__STUDY TEXT__:
____________

The standard puts a limit on combustion, preventing it from being used unless the outdoor air temperature is below -10 C. This change ensures electrification of heating is the new default, only stopping at the point of system limitation. Today, all heat pump applications have options available to -10 C, while some go as low as -30 C. By choosing -10 C, the standard doesn’t prescribe a solution, but makes substantial electrification a requirement.

The standard introduces a prerequisite for embodied carbon, with the flexibility to choose between absolute embodied carbon targets or relative improvements over a baseline. The new limit is a step toward CaGBC’s goal of reducing embodied carbon by 40% by 2030. The organization has calculated that embodied carbon could represent as much as 93% of a new building’s cumulative emissions in 2050.

Collectively, the changes may prove particularly helpful for smaller buildings and multi-unit residential buildings (MURBs).

____________

__GIVEN RECORDS__:
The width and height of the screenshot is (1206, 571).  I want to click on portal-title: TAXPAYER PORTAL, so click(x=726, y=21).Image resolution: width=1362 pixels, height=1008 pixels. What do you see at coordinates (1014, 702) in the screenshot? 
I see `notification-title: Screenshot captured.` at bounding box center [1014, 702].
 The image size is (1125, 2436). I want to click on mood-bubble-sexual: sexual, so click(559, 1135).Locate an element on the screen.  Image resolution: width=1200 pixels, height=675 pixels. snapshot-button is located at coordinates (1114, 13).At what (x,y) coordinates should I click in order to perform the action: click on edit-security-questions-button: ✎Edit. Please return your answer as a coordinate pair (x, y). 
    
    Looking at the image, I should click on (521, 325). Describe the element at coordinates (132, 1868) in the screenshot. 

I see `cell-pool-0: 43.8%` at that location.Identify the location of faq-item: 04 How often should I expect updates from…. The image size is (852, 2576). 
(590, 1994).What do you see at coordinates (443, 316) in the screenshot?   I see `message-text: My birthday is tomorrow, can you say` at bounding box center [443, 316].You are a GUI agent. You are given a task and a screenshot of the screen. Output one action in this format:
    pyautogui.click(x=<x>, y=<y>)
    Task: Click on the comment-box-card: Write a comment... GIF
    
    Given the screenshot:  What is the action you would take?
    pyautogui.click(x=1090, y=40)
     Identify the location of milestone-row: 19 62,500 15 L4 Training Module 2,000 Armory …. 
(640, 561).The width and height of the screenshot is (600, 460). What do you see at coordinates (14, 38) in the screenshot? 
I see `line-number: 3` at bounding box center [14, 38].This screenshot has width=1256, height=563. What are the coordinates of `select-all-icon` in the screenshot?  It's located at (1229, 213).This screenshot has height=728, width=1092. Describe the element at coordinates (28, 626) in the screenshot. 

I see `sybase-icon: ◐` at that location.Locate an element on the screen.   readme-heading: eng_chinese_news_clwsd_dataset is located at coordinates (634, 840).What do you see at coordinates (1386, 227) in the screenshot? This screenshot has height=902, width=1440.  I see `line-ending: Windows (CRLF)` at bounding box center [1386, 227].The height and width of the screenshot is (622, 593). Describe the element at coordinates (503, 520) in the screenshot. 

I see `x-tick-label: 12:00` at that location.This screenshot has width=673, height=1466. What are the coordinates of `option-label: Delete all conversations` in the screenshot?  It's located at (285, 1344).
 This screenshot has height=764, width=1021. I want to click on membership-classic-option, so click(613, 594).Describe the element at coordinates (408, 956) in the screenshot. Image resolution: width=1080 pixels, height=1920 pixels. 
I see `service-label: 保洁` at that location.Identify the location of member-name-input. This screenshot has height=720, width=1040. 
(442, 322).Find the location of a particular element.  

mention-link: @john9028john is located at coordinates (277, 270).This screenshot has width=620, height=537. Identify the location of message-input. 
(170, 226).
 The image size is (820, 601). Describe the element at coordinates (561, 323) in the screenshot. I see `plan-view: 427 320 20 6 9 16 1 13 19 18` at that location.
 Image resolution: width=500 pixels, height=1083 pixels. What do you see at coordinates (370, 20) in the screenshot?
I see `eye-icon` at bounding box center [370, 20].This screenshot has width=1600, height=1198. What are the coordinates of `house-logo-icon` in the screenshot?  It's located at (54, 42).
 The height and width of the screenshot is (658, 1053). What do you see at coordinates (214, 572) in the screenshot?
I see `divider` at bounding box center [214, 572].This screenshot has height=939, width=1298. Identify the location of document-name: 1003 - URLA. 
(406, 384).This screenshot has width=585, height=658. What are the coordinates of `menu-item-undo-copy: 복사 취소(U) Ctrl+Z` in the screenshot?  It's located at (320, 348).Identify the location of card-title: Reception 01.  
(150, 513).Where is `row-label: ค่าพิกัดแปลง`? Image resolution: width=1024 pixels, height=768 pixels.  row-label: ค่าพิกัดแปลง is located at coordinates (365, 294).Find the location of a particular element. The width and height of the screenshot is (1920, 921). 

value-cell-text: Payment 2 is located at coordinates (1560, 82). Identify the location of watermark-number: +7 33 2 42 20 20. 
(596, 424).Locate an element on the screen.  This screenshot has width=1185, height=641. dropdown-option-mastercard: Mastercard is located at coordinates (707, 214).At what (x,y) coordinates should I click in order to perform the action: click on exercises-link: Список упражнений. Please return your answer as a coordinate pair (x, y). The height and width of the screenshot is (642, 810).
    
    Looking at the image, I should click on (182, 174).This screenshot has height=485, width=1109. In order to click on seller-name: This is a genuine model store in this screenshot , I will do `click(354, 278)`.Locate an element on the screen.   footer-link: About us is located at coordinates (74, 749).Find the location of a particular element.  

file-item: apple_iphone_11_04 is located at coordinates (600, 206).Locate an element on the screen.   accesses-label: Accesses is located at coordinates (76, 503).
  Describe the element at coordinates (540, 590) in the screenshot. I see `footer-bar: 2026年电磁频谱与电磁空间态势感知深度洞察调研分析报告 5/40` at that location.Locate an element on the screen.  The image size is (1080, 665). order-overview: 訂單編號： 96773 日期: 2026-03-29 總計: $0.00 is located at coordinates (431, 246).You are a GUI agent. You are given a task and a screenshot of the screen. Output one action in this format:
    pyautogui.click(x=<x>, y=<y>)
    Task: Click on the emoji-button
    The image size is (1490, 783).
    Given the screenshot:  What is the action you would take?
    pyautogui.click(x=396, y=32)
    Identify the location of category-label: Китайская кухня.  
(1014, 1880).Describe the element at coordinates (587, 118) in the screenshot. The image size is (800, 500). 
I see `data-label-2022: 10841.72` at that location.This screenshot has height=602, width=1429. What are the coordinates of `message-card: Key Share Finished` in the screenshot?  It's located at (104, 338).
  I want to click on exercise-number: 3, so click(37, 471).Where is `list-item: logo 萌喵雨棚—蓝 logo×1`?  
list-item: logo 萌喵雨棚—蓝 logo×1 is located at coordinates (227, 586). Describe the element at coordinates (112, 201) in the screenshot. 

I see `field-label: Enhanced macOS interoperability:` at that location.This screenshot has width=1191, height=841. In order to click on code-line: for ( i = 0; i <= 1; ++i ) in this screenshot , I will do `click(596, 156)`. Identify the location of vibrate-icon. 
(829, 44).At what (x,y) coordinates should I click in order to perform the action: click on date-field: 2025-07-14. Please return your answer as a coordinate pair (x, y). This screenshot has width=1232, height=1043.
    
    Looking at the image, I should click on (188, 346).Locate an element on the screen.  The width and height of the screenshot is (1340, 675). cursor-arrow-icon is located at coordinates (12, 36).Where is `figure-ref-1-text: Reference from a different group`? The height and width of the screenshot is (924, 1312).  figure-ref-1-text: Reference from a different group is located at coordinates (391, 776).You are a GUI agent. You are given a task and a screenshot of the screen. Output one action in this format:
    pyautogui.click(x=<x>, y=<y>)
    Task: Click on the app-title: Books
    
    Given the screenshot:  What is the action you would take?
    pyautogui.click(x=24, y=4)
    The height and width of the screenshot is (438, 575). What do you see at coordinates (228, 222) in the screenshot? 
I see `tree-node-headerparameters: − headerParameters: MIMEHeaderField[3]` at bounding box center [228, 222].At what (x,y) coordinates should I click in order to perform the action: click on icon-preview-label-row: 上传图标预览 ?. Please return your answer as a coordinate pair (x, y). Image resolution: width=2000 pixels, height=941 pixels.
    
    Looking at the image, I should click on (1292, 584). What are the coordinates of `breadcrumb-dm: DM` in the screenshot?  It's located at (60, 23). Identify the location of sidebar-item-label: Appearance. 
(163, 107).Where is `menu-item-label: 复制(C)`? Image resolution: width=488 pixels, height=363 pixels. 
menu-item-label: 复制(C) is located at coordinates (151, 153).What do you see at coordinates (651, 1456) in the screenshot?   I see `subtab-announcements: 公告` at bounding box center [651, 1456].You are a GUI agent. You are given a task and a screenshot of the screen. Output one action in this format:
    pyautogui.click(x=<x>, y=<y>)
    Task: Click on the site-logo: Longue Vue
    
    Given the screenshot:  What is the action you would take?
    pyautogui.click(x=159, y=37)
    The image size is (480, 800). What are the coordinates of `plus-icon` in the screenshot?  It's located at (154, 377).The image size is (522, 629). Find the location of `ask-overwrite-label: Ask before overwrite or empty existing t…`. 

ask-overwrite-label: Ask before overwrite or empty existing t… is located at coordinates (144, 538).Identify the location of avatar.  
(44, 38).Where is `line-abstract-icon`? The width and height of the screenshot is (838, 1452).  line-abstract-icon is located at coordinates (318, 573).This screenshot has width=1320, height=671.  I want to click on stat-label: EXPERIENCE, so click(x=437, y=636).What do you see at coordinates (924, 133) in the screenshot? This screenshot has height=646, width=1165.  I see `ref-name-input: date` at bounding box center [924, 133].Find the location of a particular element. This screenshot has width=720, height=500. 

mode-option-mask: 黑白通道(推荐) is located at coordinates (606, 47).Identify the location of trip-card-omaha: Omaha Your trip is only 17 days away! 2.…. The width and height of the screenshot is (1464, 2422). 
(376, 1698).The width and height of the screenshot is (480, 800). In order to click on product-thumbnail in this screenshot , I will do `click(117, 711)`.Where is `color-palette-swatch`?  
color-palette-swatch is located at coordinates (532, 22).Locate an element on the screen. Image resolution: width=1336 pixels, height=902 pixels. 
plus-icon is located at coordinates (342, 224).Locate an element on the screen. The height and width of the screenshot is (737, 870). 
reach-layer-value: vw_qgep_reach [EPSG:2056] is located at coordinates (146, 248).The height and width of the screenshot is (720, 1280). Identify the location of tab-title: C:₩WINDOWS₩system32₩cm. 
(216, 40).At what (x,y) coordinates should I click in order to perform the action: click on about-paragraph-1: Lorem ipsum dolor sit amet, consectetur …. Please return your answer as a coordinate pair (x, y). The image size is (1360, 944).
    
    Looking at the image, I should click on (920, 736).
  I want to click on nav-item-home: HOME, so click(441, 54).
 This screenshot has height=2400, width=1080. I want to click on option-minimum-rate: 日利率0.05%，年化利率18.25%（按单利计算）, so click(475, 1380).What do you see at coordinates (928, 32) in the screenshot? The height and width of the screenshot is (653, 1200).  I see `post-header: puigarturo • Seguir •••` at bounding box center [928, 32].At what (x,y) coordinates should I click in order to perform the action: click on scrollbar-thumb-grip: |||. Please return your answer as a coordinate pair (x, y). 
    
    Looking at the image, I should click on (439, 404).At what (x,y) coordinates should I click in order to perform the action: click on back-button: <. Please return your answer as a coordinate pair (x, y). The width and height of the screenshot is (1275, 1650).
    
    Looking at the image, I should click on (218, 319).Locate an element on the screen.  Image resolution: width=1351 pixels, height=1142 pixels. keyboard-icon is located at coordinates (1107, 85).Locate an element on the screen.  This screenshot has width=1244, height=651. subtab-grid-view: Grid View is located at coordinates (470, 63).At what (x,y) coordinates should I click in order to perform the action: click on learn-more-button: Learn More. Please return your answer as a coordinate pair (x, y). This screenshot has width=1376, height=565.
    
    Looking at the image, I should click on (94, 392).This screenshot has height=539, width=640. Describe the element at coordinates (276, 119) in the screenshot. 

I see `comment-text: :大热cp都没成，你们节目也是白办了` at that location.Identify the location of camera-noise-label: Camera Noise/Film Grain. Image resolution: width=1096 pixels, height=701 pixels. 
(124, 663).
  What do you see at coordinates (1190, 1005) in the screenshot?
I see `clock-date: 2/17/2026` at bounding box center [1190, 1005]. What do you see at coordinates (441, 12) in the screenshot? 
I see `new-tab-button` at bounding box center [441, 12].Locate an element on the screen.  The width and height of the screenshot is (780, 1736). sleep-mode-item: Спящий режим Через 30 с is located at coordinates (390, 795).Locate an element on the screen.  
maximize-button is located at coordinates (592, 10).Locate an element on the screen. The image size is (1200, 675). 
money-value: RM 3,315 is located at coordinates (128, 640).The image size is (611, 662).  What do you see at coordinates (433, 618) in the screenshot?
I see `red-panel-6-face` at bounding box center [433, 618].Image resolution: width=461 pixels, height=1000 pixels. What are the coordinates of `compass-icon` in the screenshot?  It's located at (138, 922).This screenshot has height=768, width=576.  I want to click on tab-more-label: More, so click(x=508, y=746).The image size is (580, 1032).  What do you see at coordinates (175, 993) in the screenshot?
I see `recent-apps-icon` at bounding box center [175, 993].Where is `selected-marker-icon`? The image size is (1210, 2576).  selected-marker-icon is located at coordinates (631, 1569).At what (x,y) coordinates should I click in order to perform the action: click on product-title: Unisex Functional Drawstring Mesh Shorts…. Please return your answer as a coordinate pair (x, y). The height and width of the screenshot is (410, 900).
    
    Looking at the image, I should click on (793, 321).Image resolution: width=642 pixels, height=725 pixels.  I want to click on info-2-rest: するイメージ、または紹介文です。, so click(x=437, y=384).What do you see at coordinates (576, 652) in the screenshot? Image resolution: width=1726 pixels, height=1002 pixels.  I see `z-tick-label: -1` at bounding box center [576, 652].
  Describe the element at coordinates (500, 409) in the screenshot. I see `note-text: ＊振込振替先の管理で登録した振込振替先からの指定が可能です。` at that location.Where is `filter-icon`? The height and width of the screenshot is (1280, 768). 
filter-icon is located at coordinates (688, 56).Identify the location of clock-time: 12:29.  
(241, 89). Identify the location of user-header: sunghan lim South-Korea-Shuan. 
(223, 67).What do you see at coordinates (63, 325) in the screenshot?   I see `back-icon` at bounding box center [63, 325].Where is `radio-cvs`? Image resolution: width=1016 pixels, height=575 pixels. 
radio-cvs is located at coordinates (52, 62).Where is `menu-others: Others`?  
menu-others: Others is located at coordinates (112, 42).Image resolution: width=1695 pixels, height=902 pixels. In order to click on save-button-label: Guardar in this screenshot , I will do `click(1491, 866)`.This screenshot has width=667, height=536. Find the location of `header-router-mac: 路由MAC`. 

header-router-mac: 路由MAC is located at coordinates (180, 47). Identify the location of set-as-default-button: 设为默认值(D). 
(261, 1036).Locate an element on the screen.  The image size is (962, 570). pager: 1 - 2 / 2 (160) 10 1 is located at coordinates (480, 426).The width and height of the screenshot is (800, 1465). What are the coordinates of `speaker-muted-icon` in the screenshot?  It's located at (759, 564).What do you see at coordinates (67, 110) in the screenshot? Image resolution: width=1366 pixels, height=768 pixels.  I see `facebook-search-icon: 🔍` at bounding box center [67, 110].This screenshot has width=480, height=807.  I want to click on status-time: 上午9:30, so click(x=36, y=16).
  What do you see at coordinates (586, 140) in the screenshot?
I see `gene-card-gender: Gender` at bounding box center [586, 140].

____________

__TASK INSTRUCTIONS__:
A - In the building standard text, what percentage of a new building's cumulative emissions in 2050 could embodied carbon represent?
B - Please write the next part of the text on the carbon building standard, picking up after its final sentence.

__ANSWERS IN ORDER__:
A - As much as 93%.

B -
“These changes were designed with an eye to simplicity and accessibility,” says Doug Webber, chair of the zero-carbon steering committee and co-founder and principal of Purpose Building. “The intent is to reduce the cost and effort required to achieve the desired outcomes of certification and to open the standard to as many projects as possible. The changes will remove barriers some of our clients were facing,”

In June, CaGBC certified the 50th building under its ZCB standard, suggesting the market is ready for aggressive reductions of buildings’ carbon emissions. Registration for v3 is now open.